EXERCISE DESCRIPTION >>
Keep every line in which "computer" occurs and drop the rest of the data.

DATA IN THIS EXERCISE >>
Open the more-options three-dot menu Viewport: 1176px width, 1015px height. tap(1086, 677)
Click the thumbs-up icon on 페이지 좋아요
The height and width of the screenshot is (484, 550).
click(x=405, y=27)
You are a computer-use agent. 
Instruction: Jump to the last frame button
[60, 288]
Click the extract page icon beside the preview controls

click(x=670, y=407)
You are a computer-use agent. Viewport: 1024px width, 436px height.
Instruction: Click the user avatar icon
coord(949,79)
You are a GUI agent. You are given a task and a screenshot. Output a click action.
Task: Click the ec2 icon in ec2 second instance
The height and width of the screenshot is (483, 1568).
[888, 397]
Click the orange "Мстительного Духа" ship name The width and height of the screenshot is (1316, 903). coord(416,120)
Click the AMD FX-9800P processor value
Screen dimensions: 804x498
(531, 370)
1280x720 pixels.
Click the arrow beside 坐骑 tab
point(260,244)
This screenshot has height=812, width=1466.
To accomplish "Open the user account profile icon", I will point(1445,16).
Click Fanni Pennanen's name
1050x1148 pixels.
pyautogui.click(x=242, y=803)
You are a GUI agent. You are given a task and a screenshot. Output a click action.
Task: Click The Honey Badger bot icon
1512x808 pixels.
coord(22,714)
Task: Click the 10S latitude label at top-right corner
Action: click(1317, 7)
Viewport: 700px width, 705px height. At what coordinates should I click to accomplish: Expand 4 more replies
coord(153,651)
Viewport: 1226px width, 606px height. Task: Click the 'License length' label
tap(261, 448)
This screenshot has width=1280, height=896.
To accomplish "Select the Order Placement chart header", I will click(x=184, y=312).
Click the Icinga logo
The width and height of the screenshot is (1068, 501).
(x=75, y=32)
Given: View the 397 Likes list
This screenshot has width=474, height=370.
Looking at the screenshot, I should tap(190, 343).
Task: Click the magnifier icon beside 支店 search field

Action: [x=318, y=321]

REPLY TO THE TASK >>
You are a computer-use agent. 
You are a computer-use agent. Viewport: 1024px width, 436px height.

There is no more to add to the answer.